> [BRIEF]: All lines in the data below carrying the string "agent" are to be located and copied.

> [EXERCISE DATA]:

------------------------

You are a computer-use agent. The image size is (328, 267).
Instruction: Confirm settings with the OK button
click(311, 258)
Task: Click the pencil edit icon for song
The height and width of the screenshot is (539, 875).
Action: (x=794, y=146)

------------------------

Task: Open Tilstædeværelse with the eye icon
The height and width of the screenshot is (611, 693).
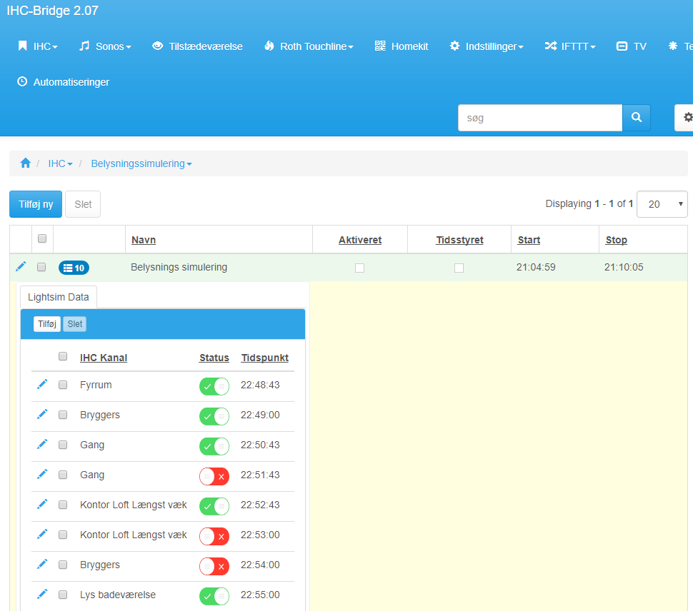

------------------------

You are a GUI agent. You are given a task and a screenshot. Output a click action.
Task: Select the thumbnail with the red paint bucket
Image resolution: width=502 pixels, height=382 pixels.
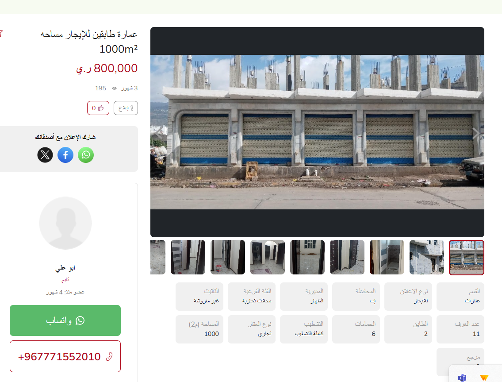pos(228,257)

------------------------

> [RESULT FOR THIS EXERCISE]:
You are a computer-use agent. The image size is (328, 267).
You are a GUI agent. You are given a task and a screenshot. Output a click action.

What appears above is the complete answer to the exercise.